Приезжие немцы старались угодить монарху, но ничего путного подготовить не смогли. Театра не вышло, и Петр к нему охладел.
Однако интерес к театральным зрелищам был пробужден. Спектаклями увлеклась сестра царя Наталья Алексеевна, а потом и вдова царского брата Прасковья Федоровна. Пьесы разыгрывали ученики доктора Бидлоо в московском госпитале. Библейские сюжеты школьных драм чередовались в их репертуаре с интермедиями в духе народной сатиры скоморошеских представлений.
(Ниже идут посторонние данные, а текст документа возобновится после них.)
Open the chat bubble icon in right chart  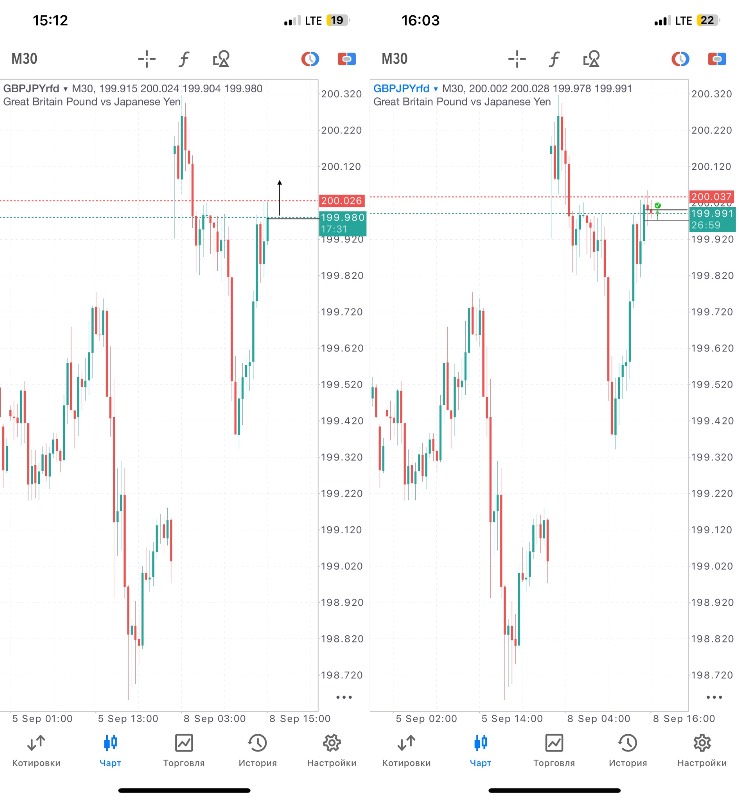pos(717,59)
Позднее возникли недолговечные труппы любителей из числа подьячих, придворных служителей, солдат. Они играли для ремесленников, купцов, мелких чиновников, — словом, для горожан, — инсценировки популярных рыцарских романов, перемежая действия больших пьес сценками грубоватых и смешных интермедий, или, как их еще называли, междувброшенных действий.
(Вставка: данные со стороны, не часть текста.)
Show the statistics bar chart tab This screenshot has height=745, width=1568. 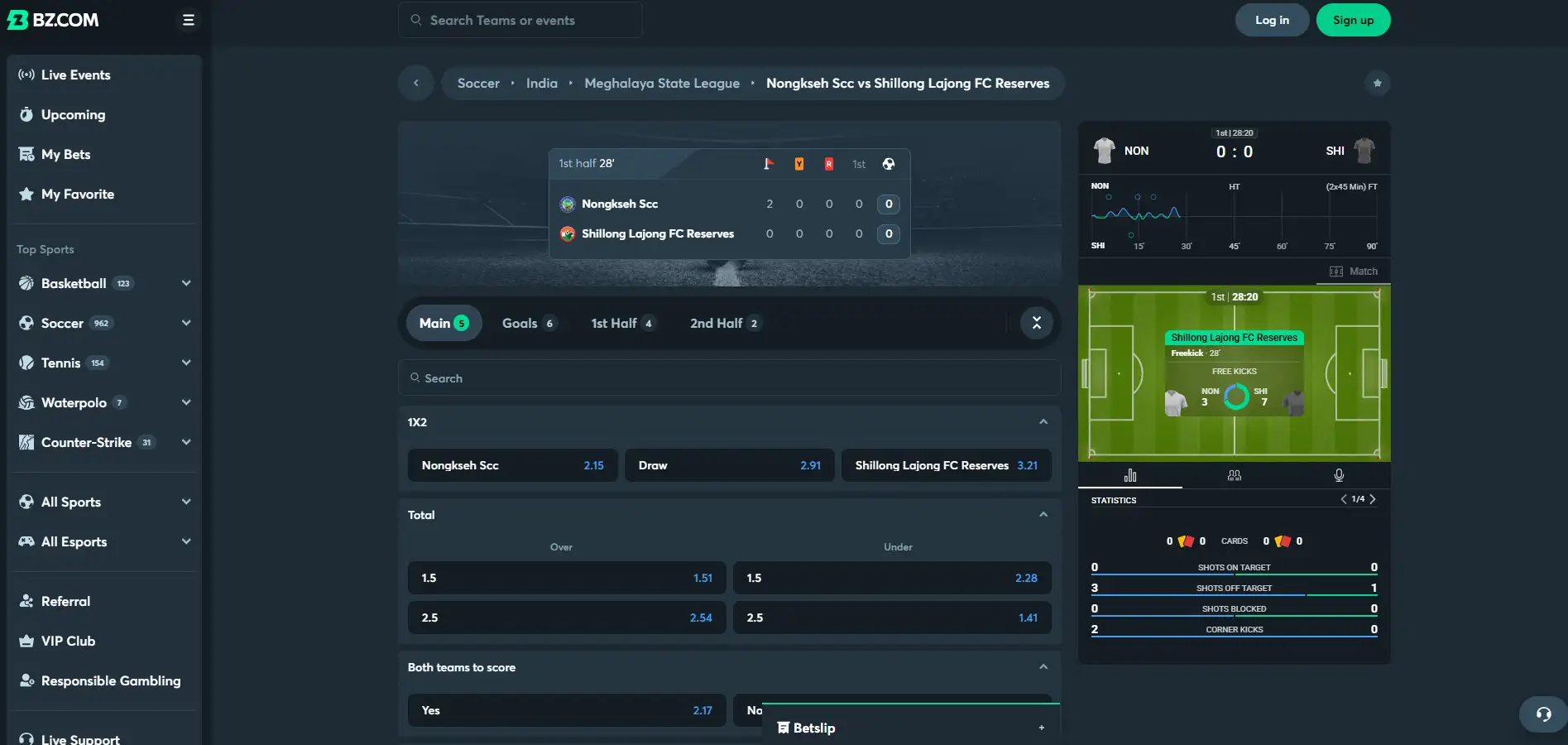click(x=1130, y=475)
При дворе в царствование Анны Ивановны бывали спектакли немецкой труппы Каролины Нейбер и французской — Сериньи, ставились пьесы Корнеля, Вольтера, Мольера.
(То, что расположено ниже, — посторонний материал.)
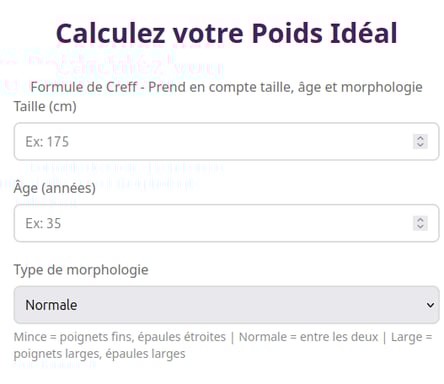
Task: Click the Mince poignets fins hint text
Action: pyautogui.click(x=120, y=337)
Кому же играть новые трагедии? Иностранные труппы для того не годились. У них контракт, свой репертуар, и русские стихи учить актеры не будут.
Сумароков вспомнил о корпусе. В его время кадеты, обучавшиеся у танцмейстера Ланде, иногда приводились во дворец исполнять балетный дивертисмент в итальянских комедиях. Однажды группа кадет, занимавшихся французским языком, разыграла трагедию Вольтера «Заира». Зимой 1748 года ее повторили во дворце.
Сумароков побывал в корпусе. Он встретил старых преподавателей, почтительно его узнававших. О службе его генеральс-адъютантом у Разумовского было известно, как и то, что императрица любит театральные представления. Сумарокову разрешили обучить кадет и разыграть трагедию.
Охотников явилось много. Сумароков прочитал им свою трагедию «Хорев», распределил роли — женские тоже достались юношам — и приступил к репетициям. Кадеты очень старались, автор и режиссер учил их со страстью и довольно скоро признал, что спектакль готов.
Трагедия «Хорев» была сыграна в корпусе, а затем и во дворце, всем понравилась. Вслед за нею Сумароков поставил с кадетами вторую свою трагедию — «Гамлет», основанную на пьесе Вильяма Шекспира. Сумароков постарался ее исправить — не все там ему пригодилось. Вслед за Вольтером он полагал, что Шекспир пишет как пьяный дикарь, не соблюдая никаких литературных правил. Шекспир может трогать сердца, но оскорбляет образованный вкус хаосом действия. В нем много и очень худого, и чрезвычайно хорошего. Сумароков постарался, как он думал, улучшить шекспировского «Гамлета».
Для этого он оставил в трагедии только одну идею: власть берут обманом, за нее борются насмерть, убивают. Все, что не было прямо связано с этой темой, он беспощадно отсек. В пьесе не стало Фортинбраса, Лаэрта, Розенкранца, Гильденстерна, актеров, могильщиков. Взамен возникли наперсник Гамлета Арманс и подруга Офелии — герои разговаривали с ними, излагая свои взгляды и сообщая зрителям о причинах своих поступков. Трагедия пронизалась единством действия, а действие было таким: месть принца за убийство короля-отца, совершенное матерью и царедворцем Полонием. Новый король Клавдий — отъявленный злодей. Добившись трона, он хочет умертвить своих бывших союзников и взять в жены Офелию.
Гамлет у Сумарокова лишен колебаний, нерешительности, раздумья и устремлен к одной цели — им владеет жажда мести. Он любит Офелию, но знает, что ее отец Полоний участник злодейства, и выбирает между необходимостью убить его и сознанием несчастья, которое будет причинено Офелии. Об этом он рассуждает в монологе вместо решения вопроса «быть или не быть?». Как и у Шекспира, монолог пришелся на третье действие:
Что делать мне теперь? Не знаю, что зачать.
Легко ль Офелию навеки потерять!
Отец! Любовница! О имена драгие!
Вы были счастьем мне во времена другие…
Гамлет хватается за шпагу, желая покончить с собой. Выбор мучителен. Умереть просто, но что будет с тем делом, которому ты обязан служить на земле? Эта мысль останавливает Гамлета. Он сознает свои земные обязанности и не может пренебречь ими. Так велит ему сыновний долг, этого требуют государственные интересы.